What needs to be done> Repeat each line of the material word for word.

Exercise materials>
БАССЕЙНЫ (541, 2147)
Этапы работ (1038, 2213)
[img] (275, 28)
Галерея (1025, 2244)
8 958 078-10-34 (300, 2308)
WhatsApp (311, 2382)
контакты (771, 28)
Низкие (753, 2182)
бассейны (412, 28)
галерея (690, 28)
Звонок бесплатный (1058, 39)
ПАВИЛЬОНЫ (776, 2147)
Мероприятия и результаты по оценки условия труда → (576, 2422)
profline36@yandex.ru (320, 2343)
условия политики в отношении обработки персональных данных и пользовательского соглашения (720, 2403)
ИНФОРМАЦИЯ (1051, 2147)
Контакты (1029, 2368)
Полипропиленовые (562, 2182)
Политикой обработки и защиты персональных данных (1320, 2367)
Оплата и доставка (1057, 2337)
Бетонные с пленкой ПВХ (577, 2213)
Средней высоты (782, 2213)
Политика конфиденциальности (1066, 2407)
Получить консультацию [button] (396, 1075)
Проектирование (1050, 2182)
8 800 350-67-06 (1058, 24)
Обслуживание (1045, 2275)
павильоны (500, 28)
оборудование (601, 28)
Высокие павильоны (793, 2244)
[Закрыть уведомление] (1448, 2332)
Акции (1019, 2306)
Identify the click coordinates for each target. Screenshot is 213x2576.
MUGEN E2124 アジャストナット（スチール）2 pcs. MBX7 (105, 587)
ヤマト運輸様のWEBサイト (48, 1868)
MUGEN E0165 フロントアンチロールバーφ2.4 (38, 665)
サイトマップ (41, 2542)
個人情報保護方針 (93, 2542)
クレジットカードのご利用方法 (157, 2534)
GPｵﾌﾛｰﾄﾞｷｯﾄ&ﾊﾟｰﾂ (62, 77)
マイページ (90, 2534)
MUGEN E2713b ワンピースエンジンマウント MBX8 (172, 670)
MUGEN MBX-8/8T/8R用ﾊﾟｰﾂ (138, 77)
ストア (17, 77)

Solution below>
БАССЕЙНЫ (541, 2147)
Этапы работ (1038, 2213)
[img] (275, 28)
Галерея (1025, 2244)
8 958 078-10-34 (300, 2308)
WhatsApp (311, 2382)
контакты (771, 28)
Низкие (753, 2182)
бассейны (412, 28)
галерея (690, 28)
Звонок бесплатный (1058, 39)
ПАВИЛЬОНЫ (776, 2147)
Мероприятия и результаты по оценки условия труда → (576, 2422)
profline36@yandex.ru (320, 2343)
условия политики в отношении обработки персональных данных и пользовательского соглашения (720, 2403)
ИНФОРМАЦИЯ (1051, 2147)
Контакты (1029, 2368)
Полипропиленовые (562, 2182)
Политикой обработки и защиты персональных данных (1320, 2367)
Оплата и доставка (1057, 2337)
Бетонные с пленкой ПВХ (577, 2213)
Средней высоты (782, 2213)
Политика конфиденциальности (1066, 2407)
Получить консультацию [button] (396, 1075)
Проектирование (1050, 2182)
8 800 350-67-06 (1058, 24)
Обслуживание (1045, 2275)
павильоны (500, 28)
оборудование (601, 28)
Высокие павильоны (793, 2244)
[Закрыть уведомление] (1448, 2332)
Акции (1019, 2306)
Identify the click coordinates for each target. Screenshot is 213x2576.
MUGEN E2124 アジャストナット（スチール）2 pcs. MBX7 (105, 587)
ヤマト運輸様のWEBサイト (48, 1868)
MUGEN E0165 フロントアンチロールバーφ2.4 (38, 665)
サイトマップ (41, 2542)
個人情報保護方針 (93, 2542)
クレジットカードのご利用方法 (157, 2534)
GPｵﾌﾛｰﾄﾞｷｯﾄ&ﾊﾟｰﾂ (62, 77)
マイページ (90, 2534)
MUGEN E2713b ワンピースエンジンマウント MBX8 (172, 670)
MUGEN MBX-8/8T/8R用ﾊﾟｰﾂ (138, 77)
ストア (17, 77)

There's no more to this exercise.